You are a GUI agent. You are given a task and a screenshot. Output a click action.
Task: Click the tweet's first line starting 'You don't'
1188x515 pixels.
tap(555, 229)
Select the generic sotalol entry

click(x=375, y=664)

══════════

## TASK DESCRIPTION
The reply must consist solely of the lines from the one containing "Task: Click the" through the last line of the data, reproduced exactly.

## ANSWER FOR THIS EXERCISE
Task: Click the tweet's first line starting 'You don't'
1188x515 pixels.
tap(555, 229)
Select the generic sotalol entry

click(x=375, y=664)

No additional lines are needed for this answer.